MATERIAL FOR THIS TASK START
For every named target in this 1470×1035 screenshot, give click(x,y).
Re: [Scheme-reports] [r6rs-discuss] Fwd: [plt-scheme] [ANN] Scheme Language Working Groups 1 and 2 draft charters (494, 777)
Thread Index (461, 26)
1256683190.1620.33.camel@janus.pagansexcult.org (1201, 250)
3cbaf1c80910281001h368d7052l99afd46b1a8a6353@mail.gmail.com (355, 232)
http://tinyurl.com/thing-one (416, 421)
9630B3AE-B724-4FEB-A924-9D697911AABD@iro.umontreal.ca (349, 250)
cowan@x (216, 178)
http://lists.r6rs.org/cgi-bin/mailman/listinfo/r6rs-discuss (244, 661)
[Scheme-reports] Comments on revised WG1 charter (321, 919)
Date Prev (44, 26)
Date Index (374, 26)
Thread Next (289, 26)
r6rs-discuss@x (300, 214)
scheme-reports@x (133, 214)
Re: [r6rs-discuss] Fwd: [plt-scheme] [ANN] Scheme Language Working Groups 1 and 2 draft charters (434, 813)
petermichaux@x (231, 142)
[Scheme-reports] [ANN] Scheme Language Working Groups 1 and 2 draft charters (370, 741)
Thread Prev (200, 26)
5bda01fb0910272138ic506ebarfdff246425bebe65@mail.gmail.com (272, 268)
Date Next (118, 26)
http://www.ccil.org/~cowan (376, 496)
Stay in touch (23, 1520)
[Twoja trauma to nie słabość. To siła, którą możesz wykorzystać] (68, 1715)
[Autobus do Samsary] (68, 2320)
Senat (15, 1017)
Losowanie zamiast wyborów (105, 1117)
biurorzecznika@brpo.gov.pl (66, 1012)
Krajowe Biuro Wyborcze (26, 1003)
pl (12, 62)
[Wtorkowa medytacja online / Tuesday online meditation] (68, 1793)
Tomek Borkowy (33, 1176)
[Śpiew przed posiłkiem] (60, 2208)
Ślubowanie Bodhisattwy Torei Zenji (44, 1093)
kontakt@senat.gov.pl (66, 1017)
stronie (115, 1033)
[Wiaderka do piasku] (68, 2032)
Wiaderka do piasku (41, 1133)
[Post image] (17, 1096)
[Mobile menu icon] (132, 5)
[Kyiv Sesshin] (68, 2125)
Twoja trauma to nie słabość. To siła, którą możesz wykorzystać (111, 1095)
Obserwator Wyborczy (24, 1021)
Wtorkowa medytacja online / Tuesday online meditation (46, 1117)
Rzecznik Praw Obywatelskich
MATERIAL FOR THIS TASK END
[TASK INSTRUCTIONS]: All records are to be retyped exactly. None may be omitted.

[SOLUTION TO THE EXERCISE]:
For every named target in this 1470×1035 screenshot, give click(x,y).
Re: [Scheme-reports] [r6rs-discuss] Fwd: [plt-scheme] [ANN] Scheme Language Working Groups 1 and 2 draft charters (494, 777)
Thread Index (461, 26)
1256683190.1620.33.camel@janus.pagansexcult.org (1201, 250)
3cbaf1c80910281001h368d7052l99afd46b1a8a6353@mail.gmail.com (355, 232)
http://tinyurl.com/thing-one (416, 421)
9630B3AE-B724-4FEB-A924-9D697911AABD@iro.umontreal.ca (349, 250)
cowan@x (216, 178)
http://lists.r6rs.org/cgi-bin/mailman/listinfo/r6rs-discuss (244, 661)
[Scheme-reports] Comments on revised WG1 charter (321, 919)
Date Prev (44, 26)
Date Index (374, 26)
Thread Next (289, 26)
r6rs-discuss@x (300, 214)
scheme-reports@x (133, 214)
Re: [r6rs-discuss] Fwd: [plt-scheme] [ANN] Scheme Language Working Groups 1 and 2 draft charters (434, 813)
petermichaux@x (231, 142)
[Scheme-reports] [ANN] Scheme Language Working Groups 1 and 2 draft charters (370, 741)
Thread Prev (200, 26)
5bda01fb0910272138ic506ebarfdff246425bebe65@mail.gmail.com (272, 268)
Date Next (118, 26)
http://www.ccil.org/~cowan (376, 496)
Stay in touch (23, 1520)
[Twoja trauma to nie słabość. To siła, którą możesz wykorzystać] (68, 1715)
[Autobus do Samsary] (68, 2320)
Senat (15, 1017)
Losowanie zamiast wyborów (105, 1117)
biurorzecznika@brpo.gov.pl (66, 1012)
Krajowe Biuro Wyborcze (26, 1003)
pl (12, 62)
[Wtorkowa medytacja online / Tuesday online meditation] (68, 1793)
Tomek Borkowy (33, 1176)
[Śpiew przed posiłkiem] (60, 2208)
Ślubowanie Bodhisattwy Torei Zenji (44, 1093)
kontakt@senat.gov.pl (66, 1017)
stronie (115, 1033)
[Wiaderka do piasku] (68, 2032)
Wiaderka do piasku (41, 1133)
[Post image] (17, 1096)
[Mobile menu icon] (132, 5)
[Kyiv Sesshin] (68, 2125)
Twoja trauma to nie słabość. To siła, którą możesz wykorzystać (111, 1095)
Obserwator Wyborczy (24, 1021)
Wtorkowa medytacja online / Tuesday online meditation (46, 1117)
Rzecznik Praw Obywatelskich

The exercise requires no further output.